Dr.Web for Linux consists of the following components:

Component

Description

Scanner

The component which performs scanning of file system objects (files, directories, boot records) at user’s request or as scheduled to detect threats. The user can start scans when operating in graphical mode or from the command line.

The file system monitor SpIDer Guard

The component which operates in resident mode and monitors file operations (creation, opening, closing, and running of a file). It sends Scanner tasks to scan new and modified files or executable files upon a program startup. It operates with the OS file system via the system mechanism fanotify or via the special kernel module (LKM – Linux Kernel Module) developed by Doctor Web.

The network connection monitor SpIDer Gate

The component which works in resident mode and monitors all network connections.

It checks whether the requested URL falls into the unwanted category of web resources or in the user’s black list, and, if so, blocks access to the resource.

Blocks transfer of email messages if they contain malicious objects or unwanted links.

The component also sends Scanner tasks to scan files downloaded from the Internet (from servers whose access is not restricted) and blocks their download if they contain threats.

Additionally, if it has the permission from the user, the component sends URL to Dr.Web Cloud service for a check.

Anti-virus Engine

The core component of the anti-virus protection. It is used by Scanner to detect viruses and malicious programs as well as algorithms to analyze suspicious behavior.

Virus database

Automatically updated database used by anti-virus engine. The database contains information for detection and curing of known threats.
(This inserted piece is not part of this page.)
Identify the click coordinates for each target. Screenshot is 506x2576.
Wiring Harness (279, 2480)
Database of web resource categories

Automatically updated database. The database contains information on web resources assigned to pre-defined categories. SpIDer Gate uses them to block access to web resources of categories that are marked as unwanted.

Updating component

It automatically downloads updates of the virus databases, databases of web resource categories and anti-virus engine from Doctor Web servers (both scheduled and on demand).

Graphical management interface

The component that provides a window graphical interface for management of Dr.Web for Linux. It allows users to run scanning of file system objects in the graphical mode, manage operation of SpIDer Guard and SpIDer Gate, view the quarantine contents, launch receiving of updates, and also configure Dr.Web for Linux’s operation.

Notification agent

The component that works in a background mode. It displays pop-up notifications on events and Dr.Web for Linux’s indicator in the notification area, runs scheduled scanning. By default it is launched when user’s session starts in the desktop environment.

License Manager

The component simplifies work with licenses in graphical mode. It allows to activate license or demo period, view information about the current license, renew it, and install or remove the license key file.
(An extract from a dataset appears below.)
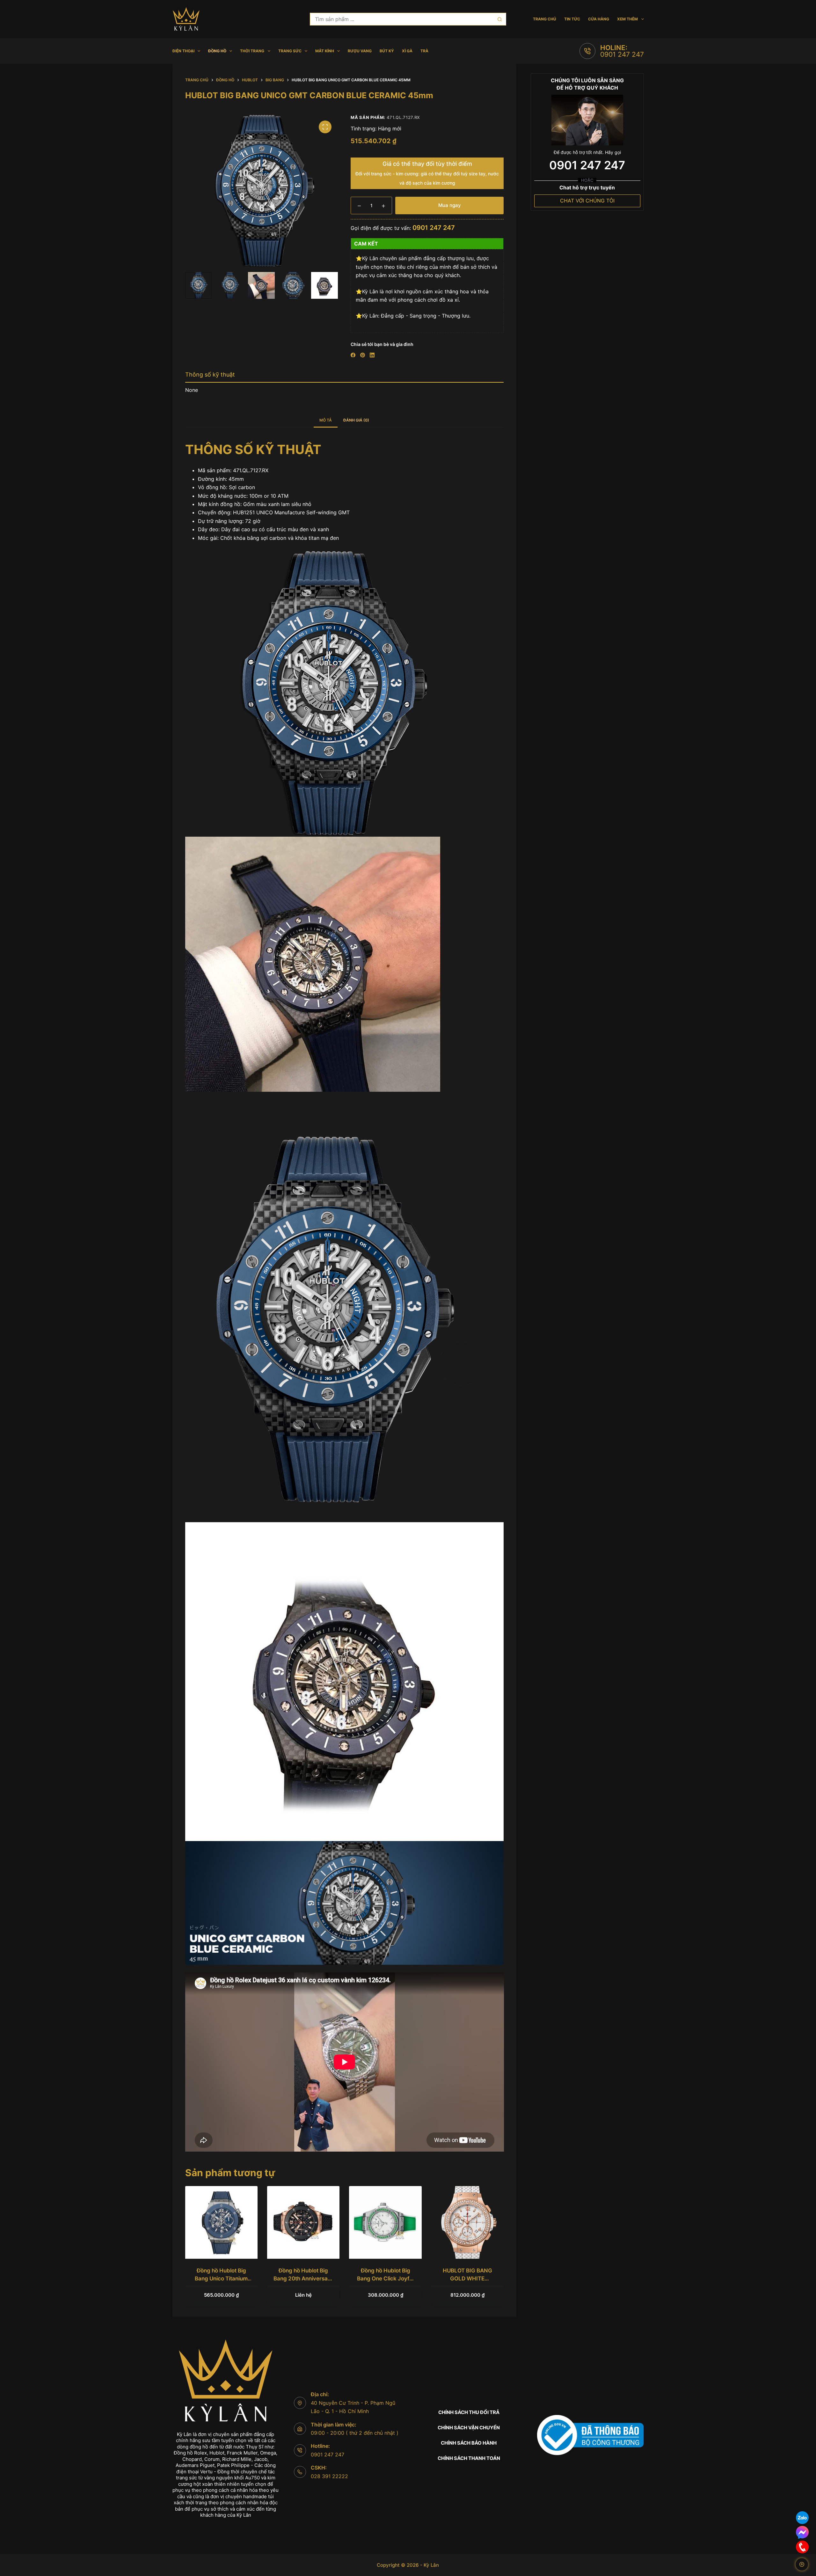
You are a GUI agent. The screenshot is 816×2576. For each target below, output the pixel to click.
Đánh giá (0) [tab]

Apart from the additional service components, Dr.Web for Linux also includes additional service components running in background. They do not require any user intervention.
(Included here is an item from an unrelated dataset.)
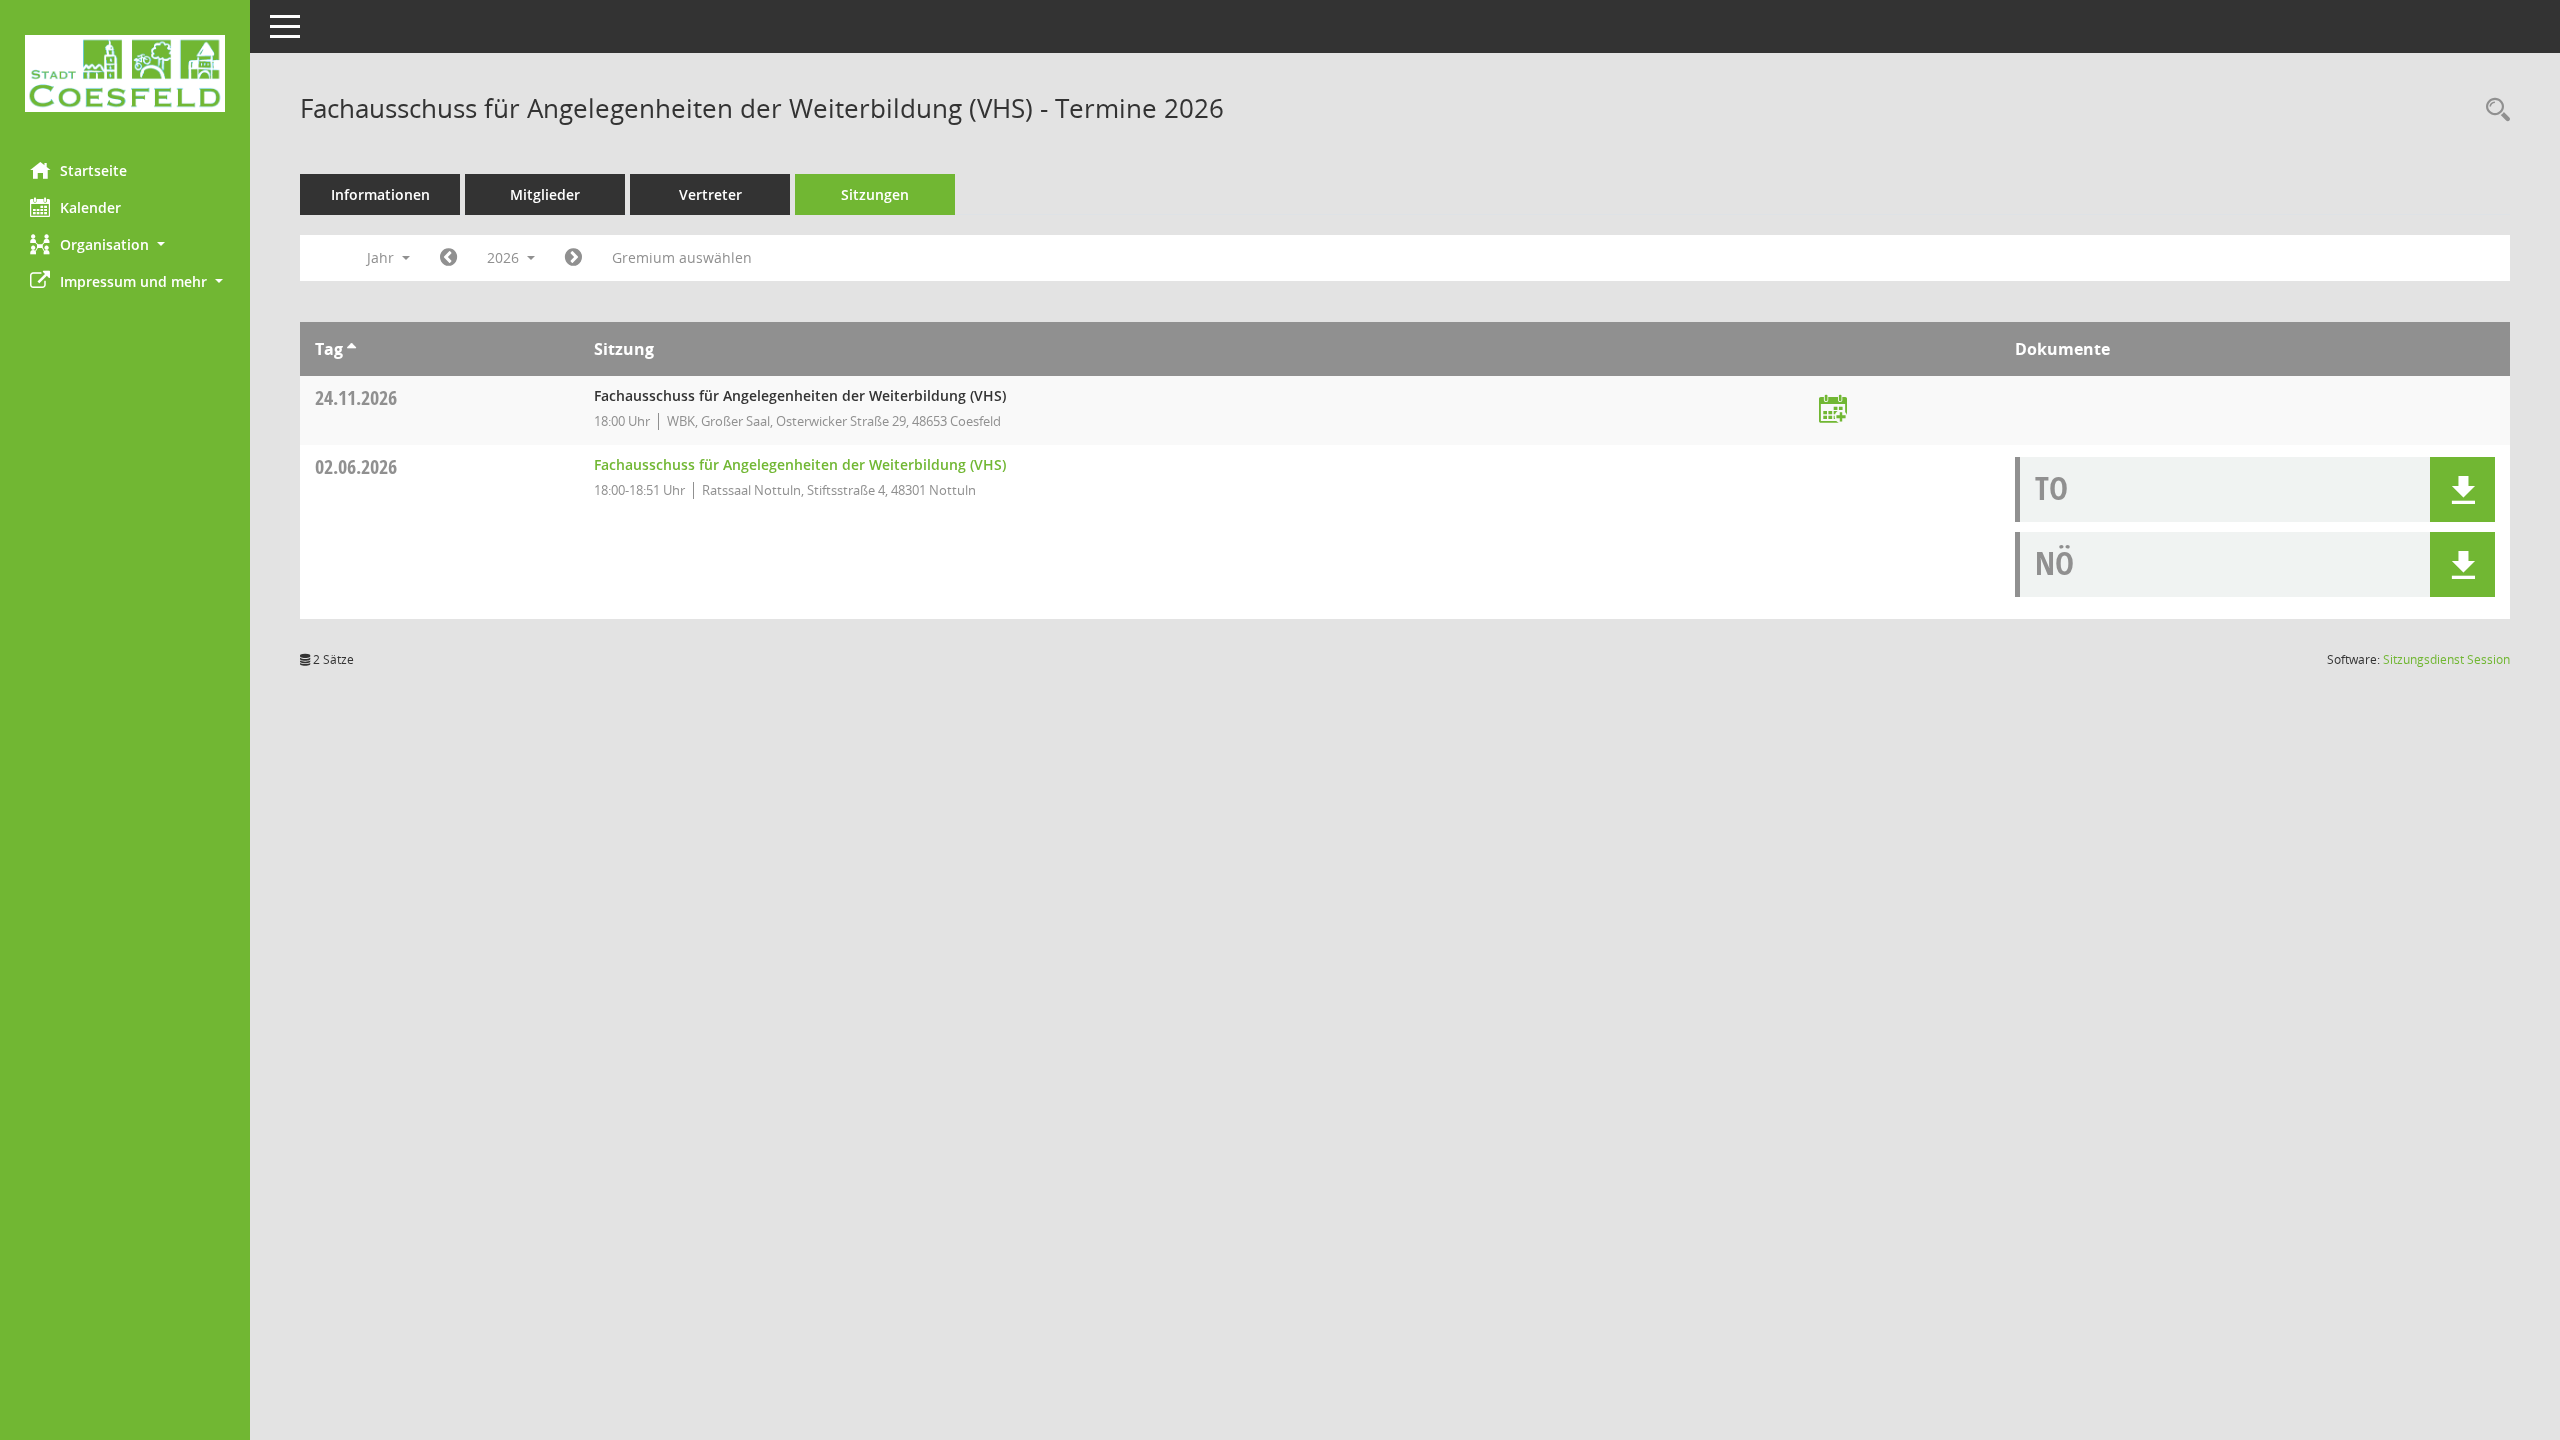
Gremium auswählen (682, 257)
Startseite (93, 170)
SpIDer Guard, the file system monitor, can operate in one of the following modes:

FANOTIFY—using the fanotify monitoring interface (not all GNU/Linux-based OSes support this mode)

LKM—using the loadable Linux kernel module (compatible with any GNU/Linux-based OS with kernel 2.6.x and newer)

By default, the file system monitor automatically chooses the appropriate operation mode according to the environment. If SpIDer Guard cannot be started, build and install a loadable kernel module by using the supplied source codes.